Nei discorsi dei politici si avverte spesso un ricorso a termini "tecnici", quel politichese che origina spesso da un vocabolario quasi esclusivamente per "addetti ai lavori". Così come la chimica rappresenta l'ossatura della conoscenza necessaria per comprendere il mondo della materia, oggi è impossibile seguire l'evoluzione del nostro mondo globalizzato se non si ha un abc di base per comprenderne il linguaggio utilizzato dai media e dal sistema politico. L'economia e il diritto rappresentano due discipline fondamentali per interpretare i cambiamenti sociali e le dinamiche principali dei confronti politici diffusi dai media, vecchi e nuovi. Invitiamo quindi la RAI (ed il sistema mediatico in generale) ad erogare un offerta di programmi di divulgazione economico-giuridici che diano la possibilità anche ai "profani" d'accostarsi a queste materie di per sé ostiche e poco digeribili, in modo tale da renderle più fluide e alla portata di tutti, e che possano anche in qualche modo tracciare una strada che consenta ai più appassionati di proseguire poi da soli nell'auto-apprendimento, magari attraverso i canali dei new media.

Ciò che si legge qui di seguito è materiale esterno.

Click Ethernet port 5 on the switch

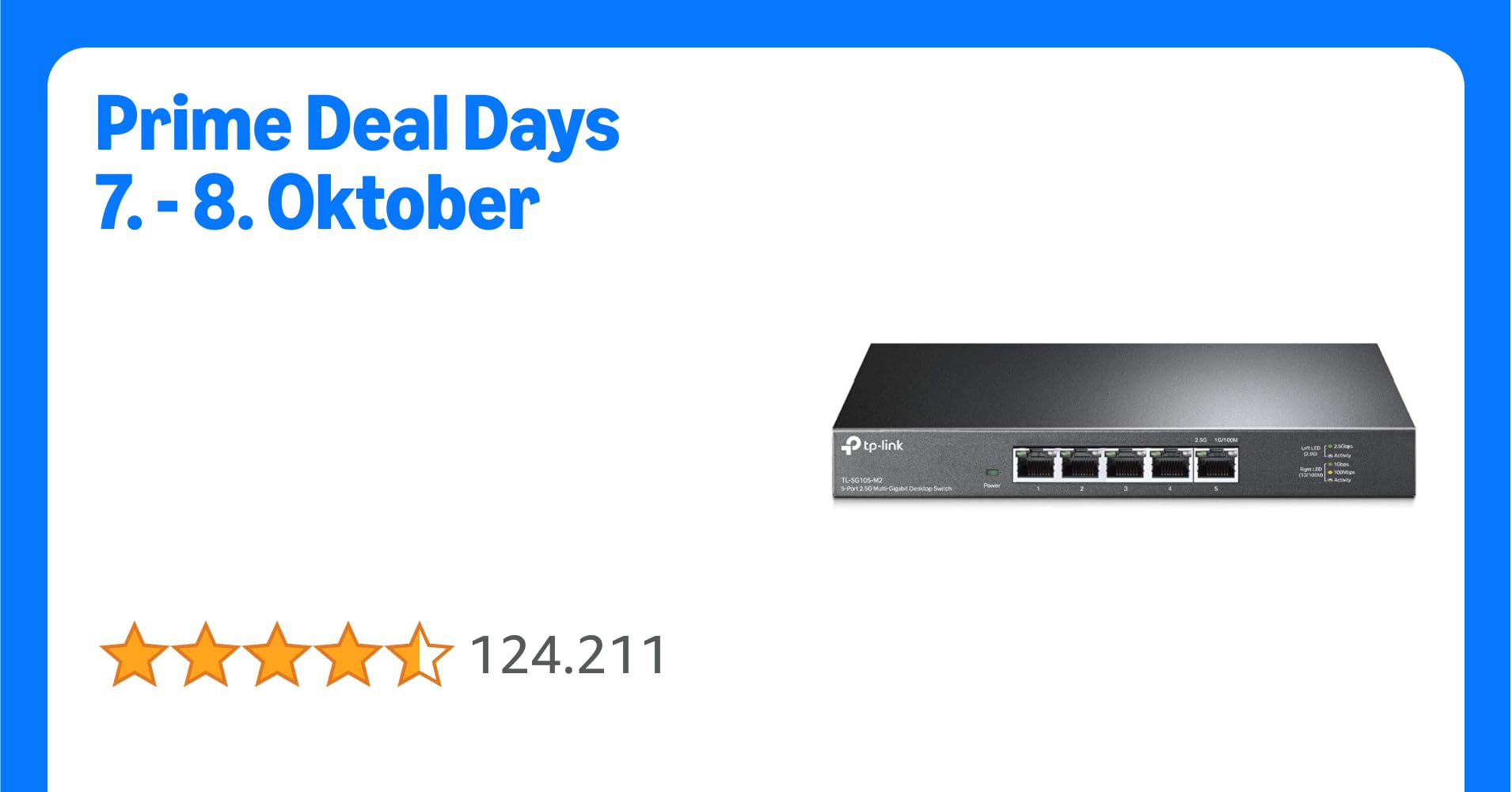(1217, 465)
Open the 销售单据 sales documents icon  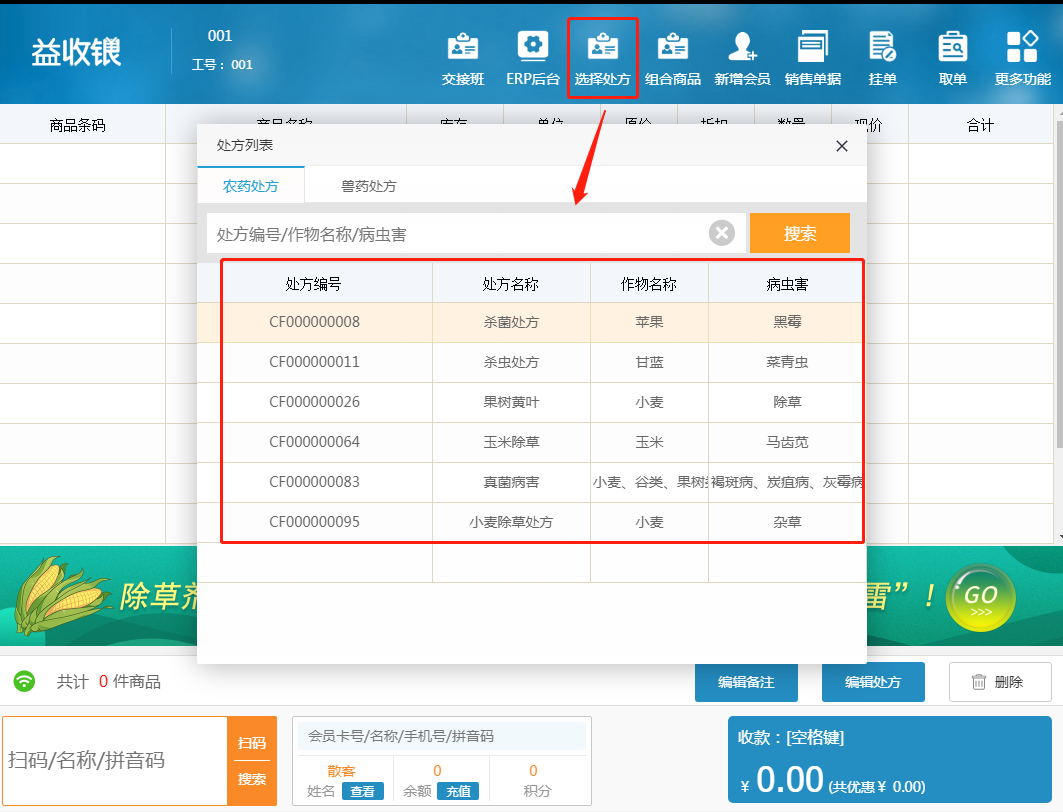coord(812,58)
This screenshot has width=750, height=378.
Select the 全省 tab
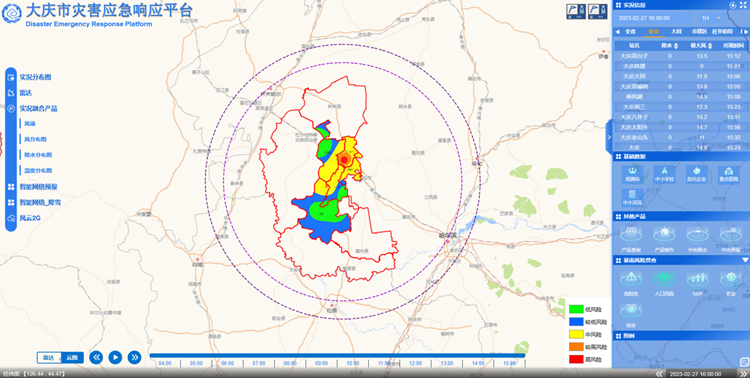tap(630, 32)
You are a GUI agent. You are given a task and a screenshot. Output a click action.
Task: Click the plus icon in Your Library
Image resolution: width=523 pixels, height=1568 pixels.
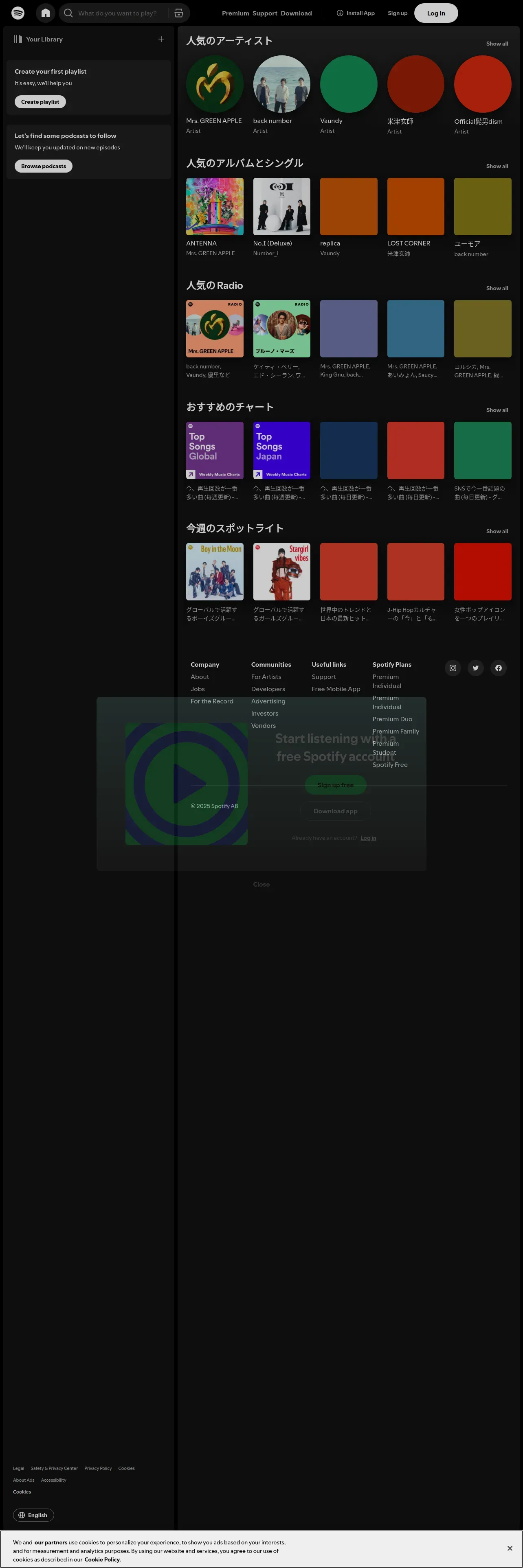(x=161, y=39)
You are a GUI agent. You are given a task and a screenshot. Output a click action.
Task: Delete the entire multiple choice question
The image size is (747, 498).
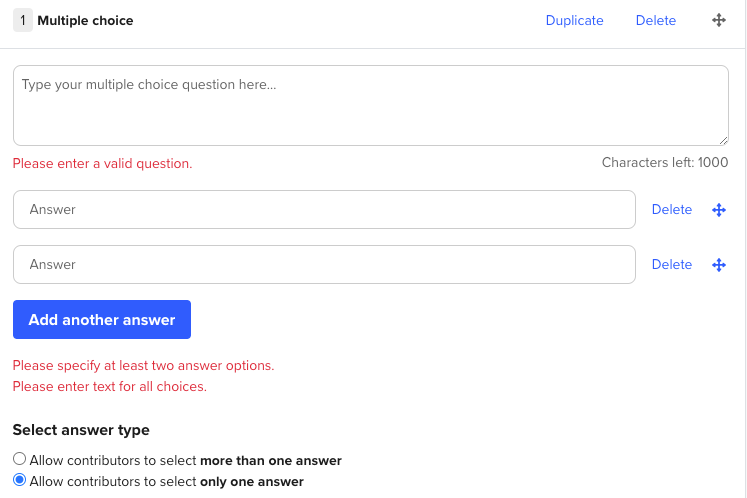pyautogui.click(x=656, y=20)
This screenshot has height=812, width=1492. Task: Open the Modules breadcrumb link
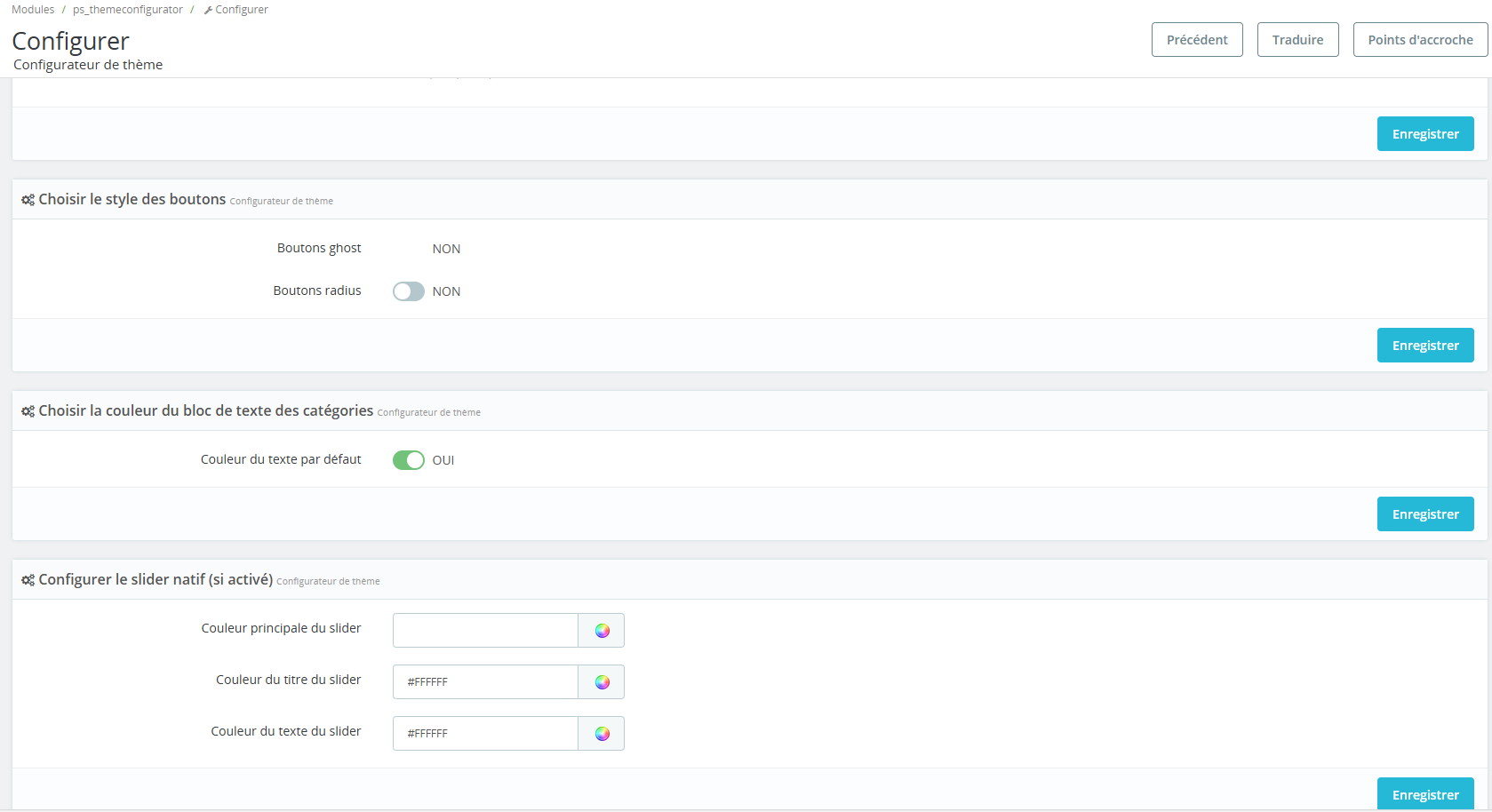33,10
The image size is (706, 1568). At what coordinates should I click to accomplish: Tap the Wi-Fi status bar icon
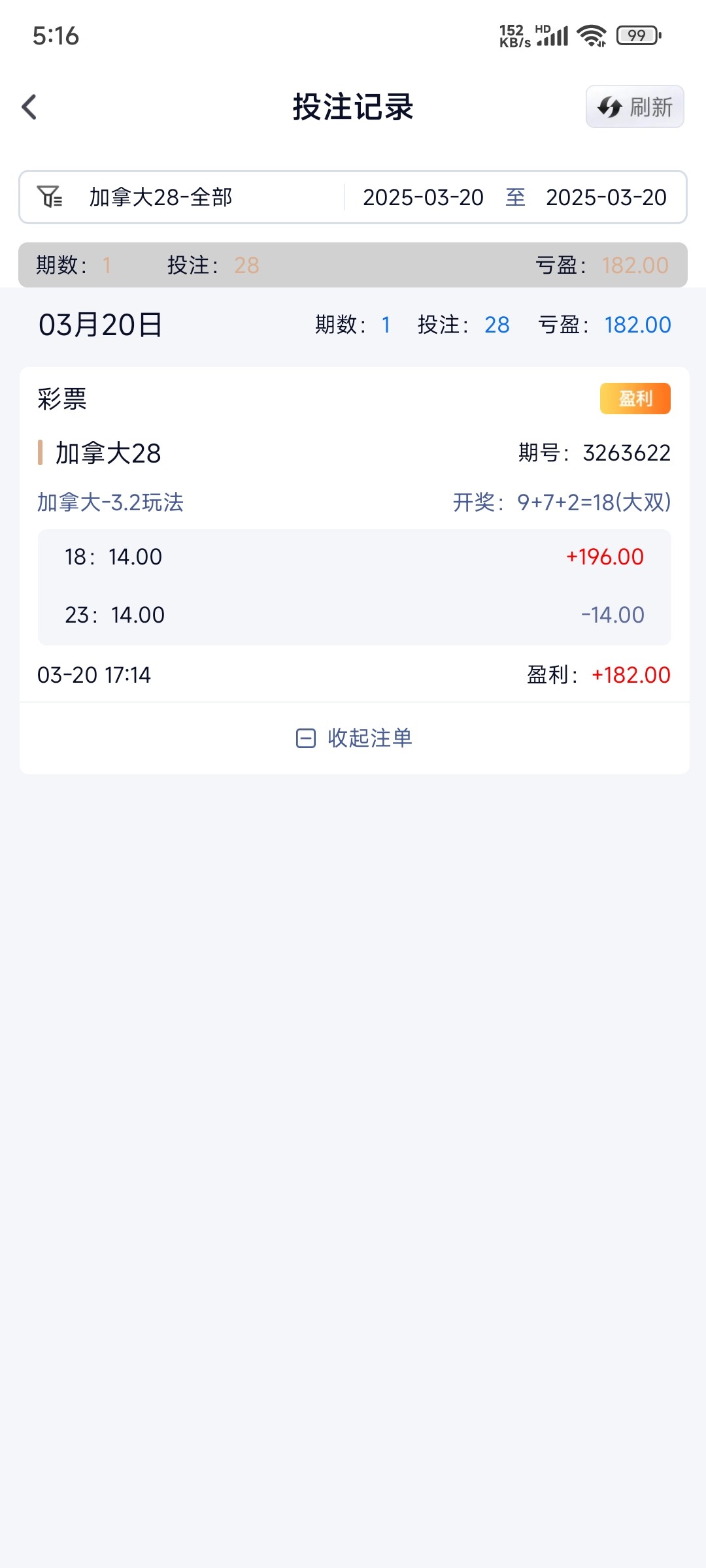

A breve, nel gruppo, comparirà anche la possibilità di firmare una proposta ufficiale, che potrà poi essere sottoposta all'attenzione di quei soggetti politici che avranno la volontà d'intercettare questo tipo d'istanza, nata dal "basso" per migliorare la conoscenza dei cittadini sul funzionamento, spesso oscuro e ambiguo, della nostra società con i suoi diritti e doveri.